In the face of the kinds of awareness that can create more suffering, it can be hard to find solace and ways to celebrate ourselves. But each year of living can be a victory. “As a Black, Trans non-binary person, each year that I am privileged enough to survive is a year to celebrate and reflect on,” August Clayton, 22, a student and organizer, tells Bustle.
Amidst conversations about the murders of Black and brown trans women, their lives are often forgotten. During this week in particular, Senior Minister and NBJC and TAC member Carmarion D. Anderson tells Bustle in an email that people should “give thanks for their lives, for their teachings, and their beautiful glow they offered to the world.”
Feeling hyper-visible during a week that often reminds us of our mortality and fallen community is incredibly exhausting.
Clayton, an activist with Advocates for Youth, which works towards sexual health equity, says that TAW needs to be about more than awareness of trans death and suffering. “Cis folks should know that we are more than our rising death toll. We have dreams, love interests, build families, and are nuanced communities; choose to center our lives and continue to act on injustice.”
In order to honor those dreams, they tell Bustle, it’s important to do more than create awareness. “A tangible way of showing up for Black trans folks leading up to TDOR is to find organizations who are already doing the work and donate your money or talents to them; be that giving direct funds, grant-writing, social media management, etc. Black Trans Travel Fund and Emergency Release Fund are two of many who are dedicated to the liberation of trans folks.”

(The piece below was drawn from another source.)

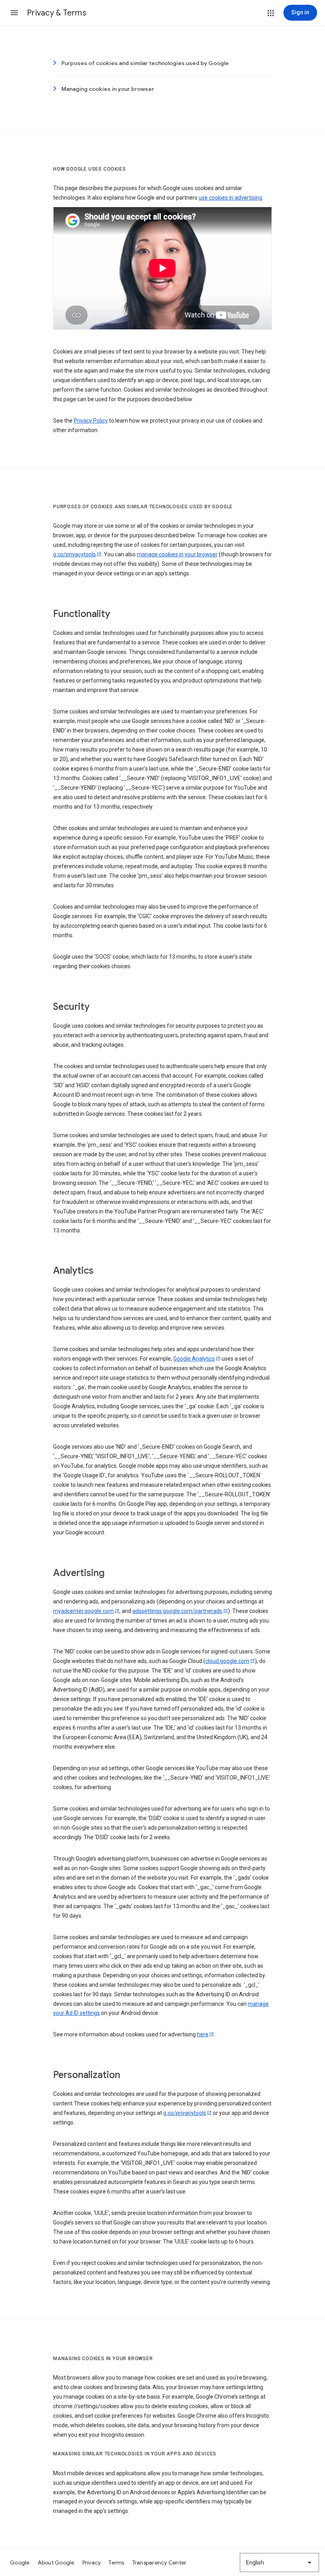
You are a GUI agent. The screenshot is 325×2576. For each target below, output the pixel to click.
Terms (116, 2562)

As for how to observe TAW for yourself when you’re trans or non-binary, Cheyenne tells Bustle that caring for herself needs to come first. “I try to get as much sleep as I can. [...] I would like Black trans and non-binary folks to know that it is OK to allow yourself to rest,” Clayton says. “Feeling hyper-visible during a week that often reminds us of our mortality and fallen community is incredibly exhausting."
You may feel like the work won’t get done if you don’t do it, but give yourself grace, time to grieve and time to reset. Choose yourself and your health.” That choice can be exhausting in itself, but sometimes — perhaps especially during TAW — self-love is the most radical thing trans and non-binary people can do for ourselves.